I'd like to see this so-called reaction between aluminum and thimerosal, you got that somewhere for us to evaluate? You know, an equation something like H + 2O that makes water (when separate they are gasses).
Where are these experiments taking place as well? They certainly aren't what you see with these substances in the human body, especially with the amounts in vaccines. Aluminum and other "vax ingredients" are already present in the body at any time in higher amounts you'll ever find in vaccines.
Eos of the Eons
30th November 2009, 04:29 PM
I hate to break it to this mother, but there's a huge difference between two raw metals coming in contact with each other on the surface of aluminum and ethyl mercury (thimerosal) at minute concentrations in the body, rapidly excreted, and tiny amounts of aluminum that are considerably smaller than what a baby receives from breastfeeding and other environmental sources. Unless someone's putting mercury metal directly on aluminum, not much is going to happen. Certainly, there's no evidence that aluminum "reacts" with mercury in the body to become more toxic.

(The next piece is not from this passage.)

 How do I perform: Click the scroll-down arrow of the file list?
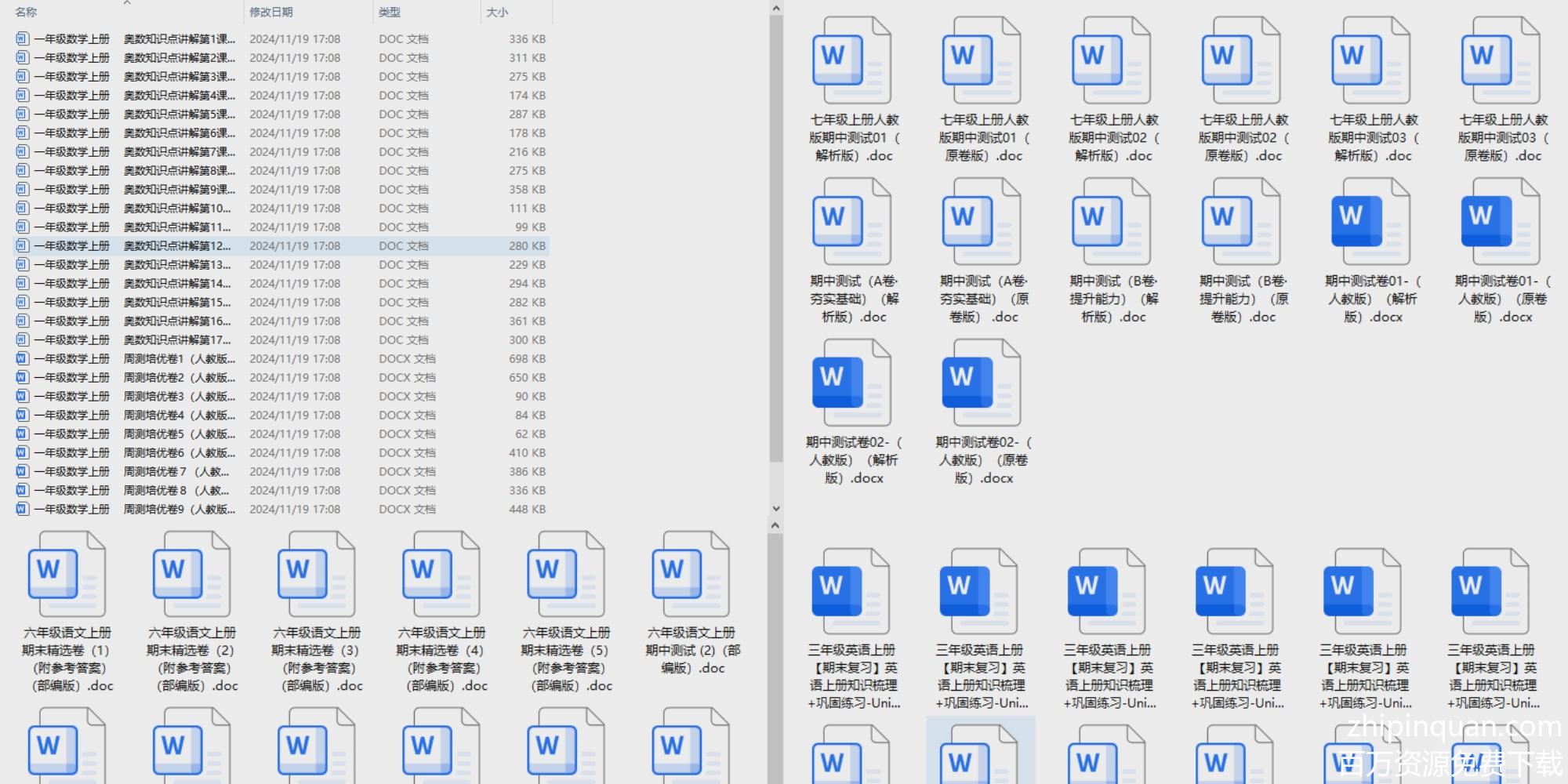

http://scienceblogs.com/insolence/2008/09/what_were_up_against_aluminum_as_the_new.php
So, this is the new antivax claim is it. Can't scare em enough about the aluminum since that is in breast milk, so claim that it makes the ethyl mercury dangerous. Nice scaremongering. Sorry, but aluminum salt and thimerosal are used safely in vaccines.

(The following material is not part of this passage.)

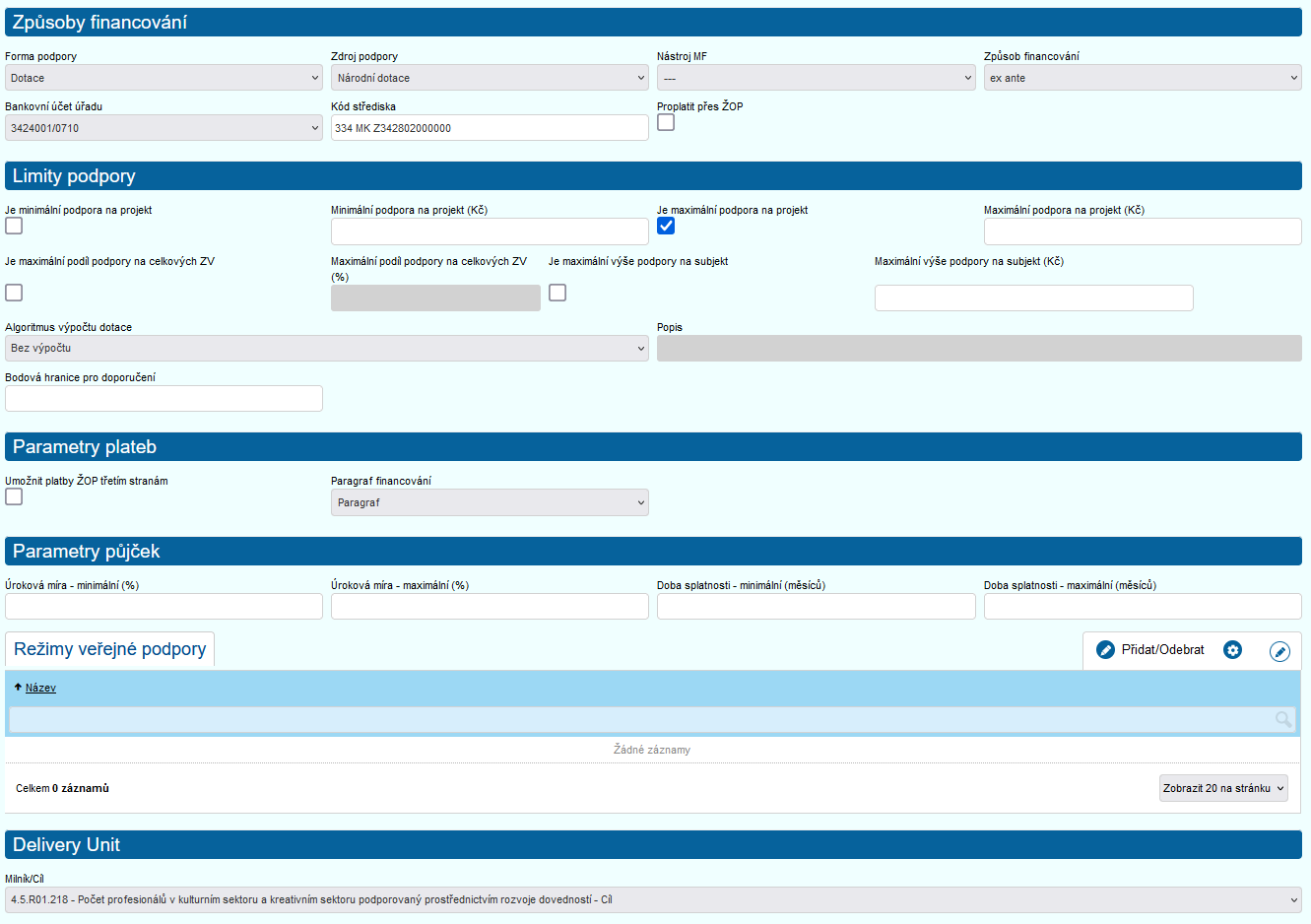
Task: Open the gear settings icon in Režimy table
Action: click(x=1232, y=650)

And since when is neomycin used in vaccines with thiomerosal???
blutoski
1st December 2009, 09:06 AM
blutoski, hi,
Yes, males are more susceptible for genetic reasons, it would seem. So what would chemicals in vaccines have to do with that? The brain chemistry can't be that fundamentally different between the sexes that a neurotoxin would have a more pronounced effect in males, could it? Or am I following a completely flawed line of reasoning here?
Regards,
MetzO'Magic
I don't believe any of these hypotheses, personally.
What I'm saying is that this ratio doesn't "clinch" anything for the believers. Healthfraud is all about what sounds plausible.
They didn't have to show an hypothesized mechanism was possible, so they won't have to show the ratio is consistent with their model either. Anybody who bought the last five years of quackery will buy my tossed out arguments, too.